Tate is at the tip of a new post-war effort, spearheaded by President Barack Obama, to end homelessness among veterans by the end of 2015. It’s a laudable goal and a fight worth having. “It’s unrealistic,” says Tate, “but it is offered.”
Even if the country’s most recent wars aren’t popular among many Americans—especially the invasion of Iraq—the soldiers themselves have not faced the degree of animosity greeted upon those returning from Vietnam, notes Tate, an African American who grew up in yet another war zone, the notorious Chicago housing projects.
“We knew not to expect anything when we got home,” he recalls, “but these guys—they are heroes when they come back.”
Tate says doing this work with returning Iraq and Afghanistan vets is how he “started to feel proud to be a Vietnam veteran.”
California has set the stage to do its part for homeless vets by retooling a housing program for them.
The state’s putting a referendum measure on the June ballot that would, according to the Sacramento Legislative Analyst’s Office, “sell $600 million in general obligation bonds to fund affordable multifamily housing for low-income and homeless veterans,” from an undersubscribed $1 billion veterans home-loan program. The $600 million would be used to build housing more in line with the needs of modern-day veterans, many of whom are single, male and afflicted with one war-related disorder or another.
The original program was created decades ago and stipulates that the loans are for family homes or farms—$400 million would remain untouched for these loans.
California voters have to agree to do it, which raises the NIMBY-ism issue, always at hand in the North Bay.
If voters approve it, the referendum would pave the way for building housing for veterans that would include on-site social service programs, the hallmark of the “supportive housing” movement, which takes a page from addiction-therapy models when it strives to “meet people where they are,” even if where they are is poor, addicted and otherwise homeless.

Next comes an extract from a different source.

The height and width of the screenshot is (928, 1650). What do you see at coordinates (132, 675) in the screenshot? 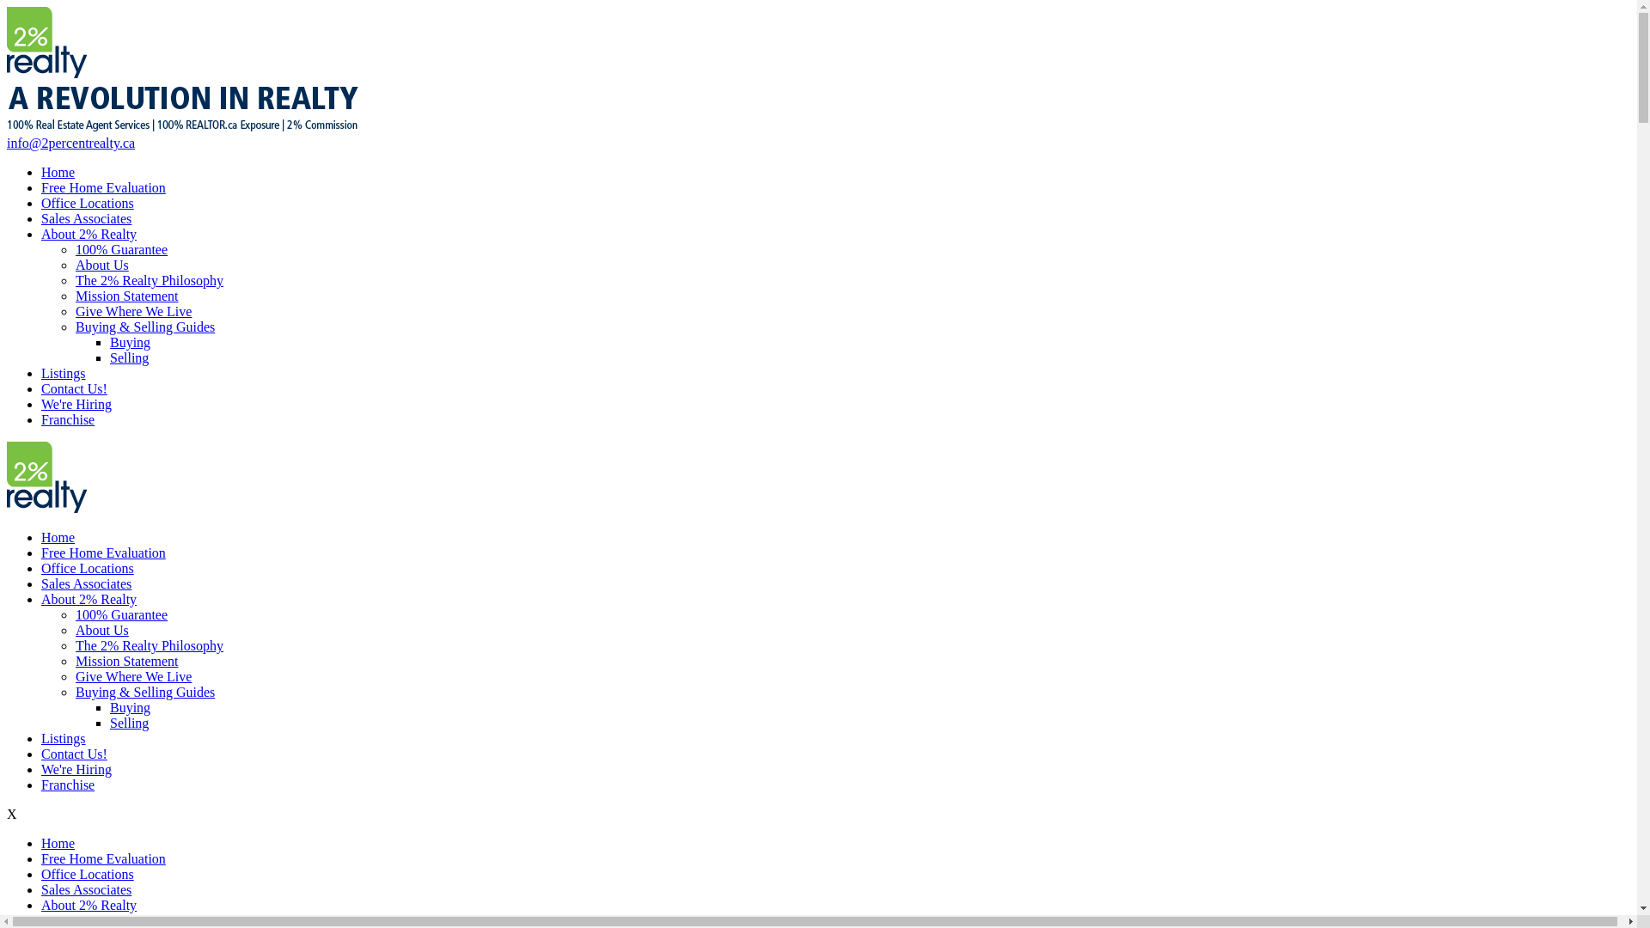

The question for North Bay progressives and others is a thorny one that will play out at the ballot box: Will public support for Iraq and Afghanistan veterans translate into public support for housing that’s not the typical state-run facility for vets? Will support for veterans eclipse concerns about property values?
“We have to start somewhere,” says Tate with a chuckle as he grapples the question. “We’ve had developers who wanted to rehab a home for six or seven vets,” he says. Those developers were told, “You can’t do that here.”
The traditional model for veterans services in California has been provided at a handful of state-run facilities around the state.
One such facility in the North Bay has come under intense fire by state auditors. A recent report from the California auditor blasted the Yountville Veterans Home in Napa County for spending over $650,000 in taxpayer money on high-end frivolities of little use to troubled returning veterans; Yountville’s now-former top brass, for example, approved the construction of recreational zip-lines and an in-house tavern.
All returning veterans deserve respect (and many would argue even a fully stocked bar), but the Yountville audit highlighted a major disconnect in state-provided services for veterans: the state veterans facilities around California do not means-test veterans, so returning wounded warriors of limited means aren’t given special consideration when they come on hard times.
For those troubled men, a highway underpass in Napa Valley or a tucked-away hillside in Marin may have to do for the night—or for longer.
“We’re not going to bring everyone out of the woods, the creeks, the railroad tracks,” says Tate. As he speaks, a man emerges from the rear of the Santa Rosa VA building and gives a wave of hello to Tate.
“He’s a wilderness guy,” says Tate. “He lives out behind the VA.”
The man gets a cup of coffee and disappears.